L’articolo del commercialista Giuliano Mandolesi, blogger di Start Magazine, sul dibattito in corso su Iva, tasse e programmi governativi Se, come diceva Agatha Christie, “tre indizi fanno una prova” anche il giallo italiano sull’aumento delle aliquote IVA previsto dal 1 gennaio 2019 sta forse per essere risolto.
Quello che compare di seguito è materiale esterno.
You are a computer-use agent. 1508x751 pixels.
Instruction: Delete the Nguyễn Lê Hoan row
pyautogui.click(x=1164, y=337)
Nel nostro caso non ci sono tre indizi…

Se, come diceva Agatha Christie, “tre indizi fanno una prova” anche il giallo italiano sull’aumento delle aliquote IVA previsto dal 1 gennaio 2019 sta forse per essere risolto.

Nel nostro caso non ci sono tre indizi ma tre illustri esponenti della nostra economia, Ignazio Visco governatore della Banca d’Italia, Giovanni Tria neo ministro dell’economia e Vincenzo Visco economista ed ex ministro che, seppur con diversi intenti, si fanno “promotori” di un eventuale aumento dell’imposta sul valore aggiunto.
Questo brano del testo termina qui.